En 1891, devant l’Académie des Inscriptions et Belles-Lettres, Grandidier de l’Académie des Sciences lisait une note qu’on peut résumer en cinq points : 1.Madagascar n’est pas le nom sous lequel les habitants désignaient leur île ; 2.Marco Polo, racontant son voyage en Asie de l’année 1290, désigna sous le nom de Madagascar une région sur la côte orientale africaine ; 3.Martin Behaim mit, au Nord de Zanzibar, sur son globe de 1492, une île sous le nom de Madagascar ; 4.le Portugais Diogo Diaz «découvrit» la Grande île le 10 août 1500 et la marqua sous le nom de «Sao Lourenço» ; 5.Oronce Finé fondit en une seule île le Saint-Laurent des Portugais et le Madagascar imaginaire de Behaim. On était en 1531.
Ceux qui écrivent l’histoire et dessinent les cartes, font l’histoire. Un récit légendaire ici, une approximation là, le mythe des «grandes découvertes» partout : et c’est un malentendu originel qui finit par désigner leur île à l’insu de ses habitants et donner à ceux-ci, sans qu’ils le sachent d’abord, un nom finalement d’emprunt : Madagas (Waldseemüller, 1516), Madagaskarsche (Frederick Van Houtman, 1595), Malégass (J.R. Forster, 1772)…
Buki en swahili, Komr pour les Arabes, Wak-Wak (de l’Ouest) chez Ibn al-Faquih écrivant au 10ème siècle, Kouen-louen (de l’Ouest) dans des textes chinois : l’archipel des Foko peuplant l’île ne faisaient pas encore nation et chaque ethnie n’avait baptisé que la région de son établissement.
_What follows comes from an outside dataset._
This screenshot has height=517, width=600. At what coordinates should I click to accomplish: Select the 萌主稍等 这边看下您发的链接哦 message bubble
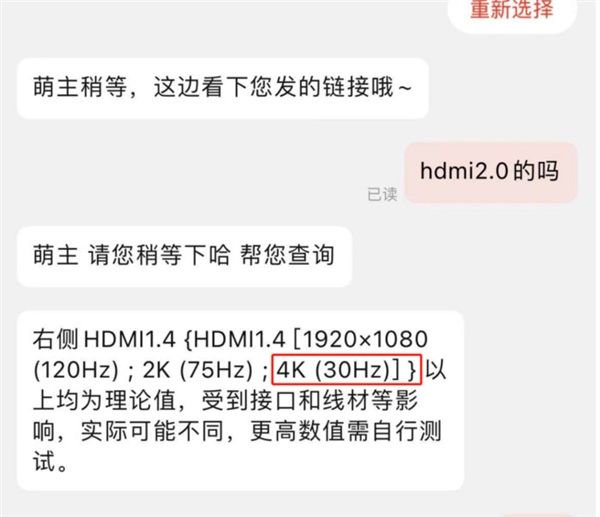[222, 88]
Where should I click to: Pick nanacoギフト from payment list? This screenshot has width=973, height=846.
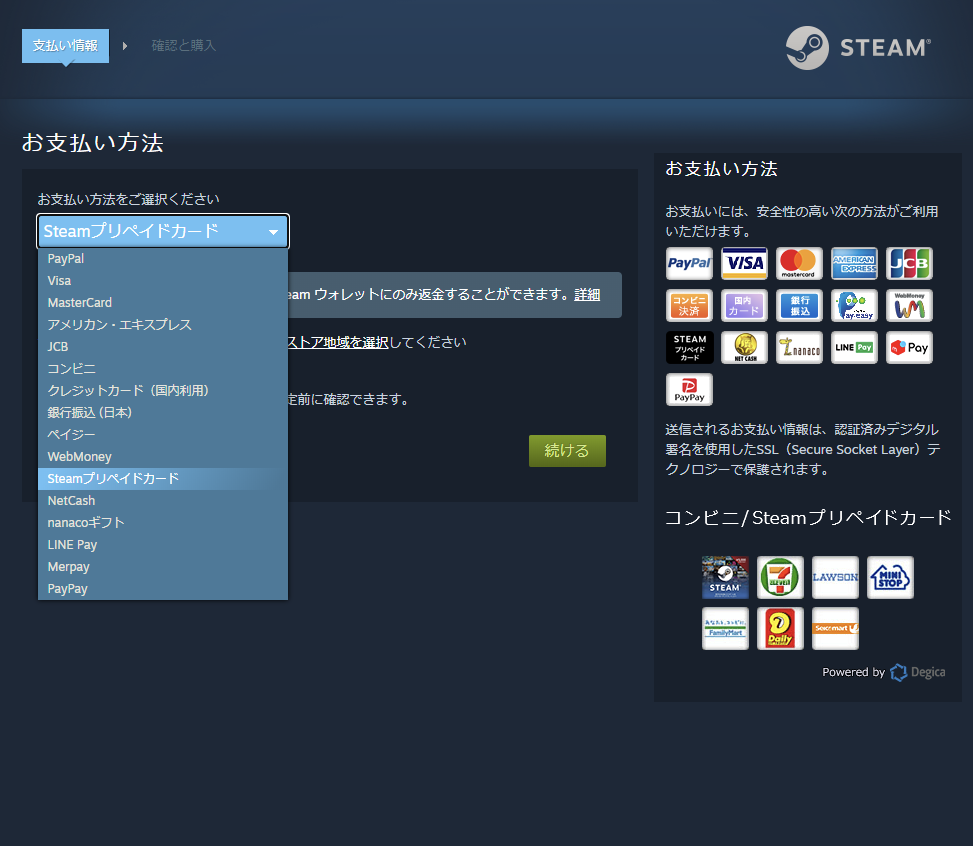(86, 522)
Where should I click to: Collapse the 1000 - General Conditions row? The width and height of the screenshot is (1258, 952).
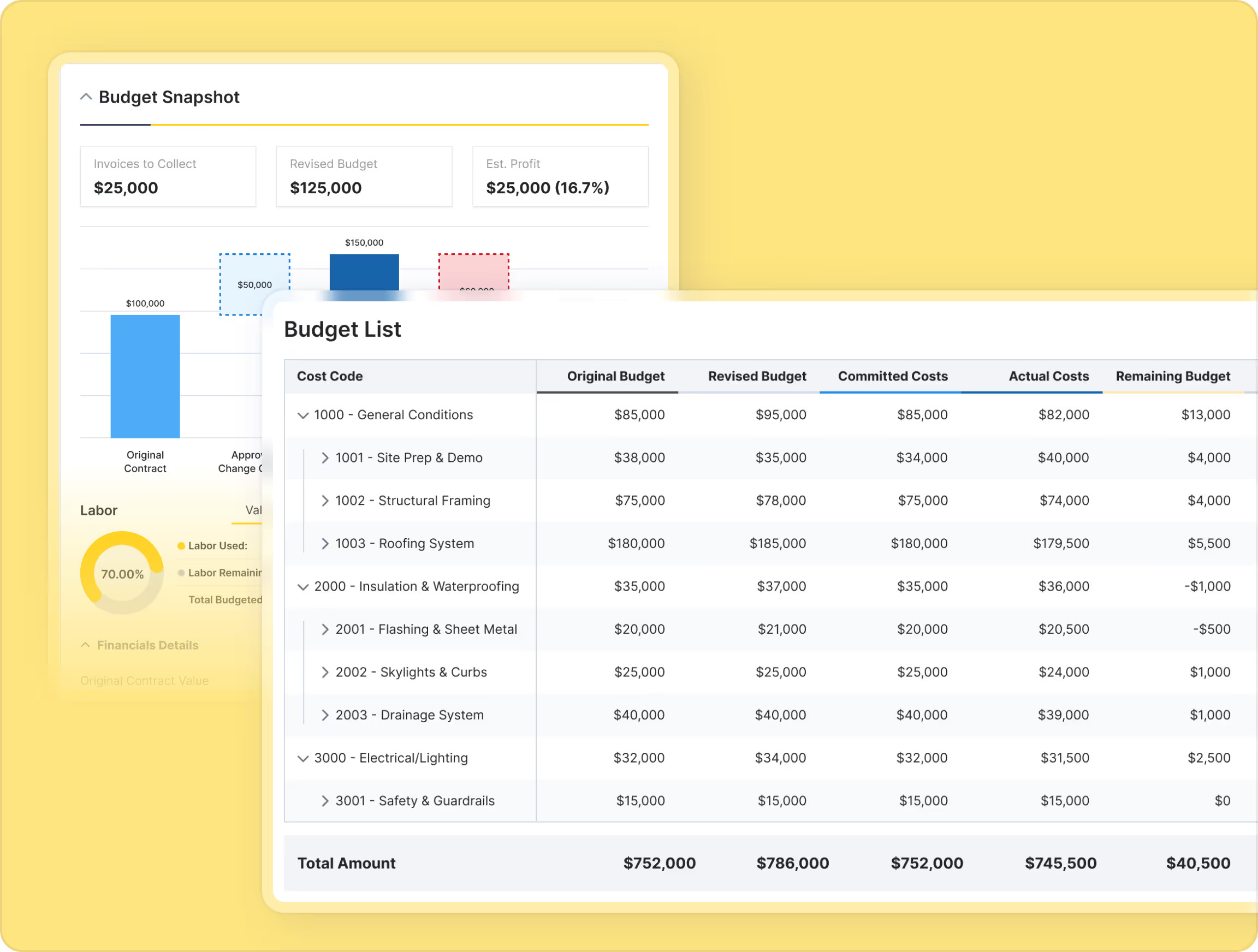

Il y avait des Merina, des Betsileo, des Sihanaka, des Antemoro, des Sakalava, des Antankarana, des Antandroy, des Antanosy, des Betsimisaraka, des Tanala, des Antesaka, des Mahafaly, des Tsimihety, des Bara, des Vezo, des Antefasy, des Bezanozano, des Antambahoaka, mais pas de Malgaches unis. Antanandro, Antandrano, Ampatrana, Anala, Antsiraka : mais toujours pas de Malgaches. Dix-huit ? La première carte ethnique, établie par Alfred Grandidier et publiée en 1908, en dénombrait vingt-cinq…
Qui dénombre, qui détaille, qui classifie, qui catégorise, qui nomme. Plusieurs toponymes de la Grande île et ses dépendances sont clairement portugais : Joao de Noua, capitaine du navire «Flor de la mar», laissa son nom à l’île Juan de Nova (janvier 1506) ; la déformation de la graphie d’Antonio Gonçalves donna le nom de la baie d’Antongil (février 1506) ; la baie de Diégo-Suarez porte le nom de Diogo Soares qui y fut envoyé en 1543. Signalons le tracé de la «Ilha de Sam Lourenço» (Madagascar), «extraordinairement exact pour son époque», qui est l’œuvre de Francisco Rodrigues (1513-1515).
Pour la petite histoire, longtemps, les géographes s’étaient demandés si Juan de Nova n’était pas Nosy-Vao, que fréquentaient les pêcheurs sakalava, mais que l’histoire retiendra comme ayant été «découverte» par le grand Alfonso Albuquerque (1453-1515), futur vice-roi des Indes.